By "worthy" they mean worth saving from a predator, like a human or domesticated animal would be.

They are saying, "vegan, you don't have regard for the lives of prey animals in the wild and consider them to be suitable food for predators. Even if it were hypothetically possible for you to intervene and feed the predators a suitable replacement food (like crunchy, bioengineered non-sentient clones, tastier than the real thing) and control the population of the prey animals with genetically engineered birth control measures, you wouldn't, because you don't consider the lives of prey animals worth interfering with nature over. You don't consider them "worthy" of saving. So as far as ethics/animal rights, why are farm animals or fish or deer worth saving if prey animals aren't (environmental/conservation considerations aside)?

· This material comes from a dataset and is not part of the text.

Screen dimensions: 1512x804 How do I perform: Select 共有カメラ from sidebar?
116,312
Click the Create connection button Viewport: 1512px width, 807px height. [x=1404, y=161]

I would say that it is the natural order for some animals to be eaten and some to do the eating. And of course, for many to suffer. Humans could, depending on circumstance, be the eaten and the eater. But we, more than any other animal, can determine our own circumstances. In that light, we have the choice, and this is where the ethical domain emerges - in the space where choice and natural order intersect. THAT is why we can choose not to eat other animals when possible.

Mind you, I also don't think there is some moral duty on us never to use or eat other animals. All I am saying is that our moral scope can and should include other animals, but how that plays out depends on circumstances...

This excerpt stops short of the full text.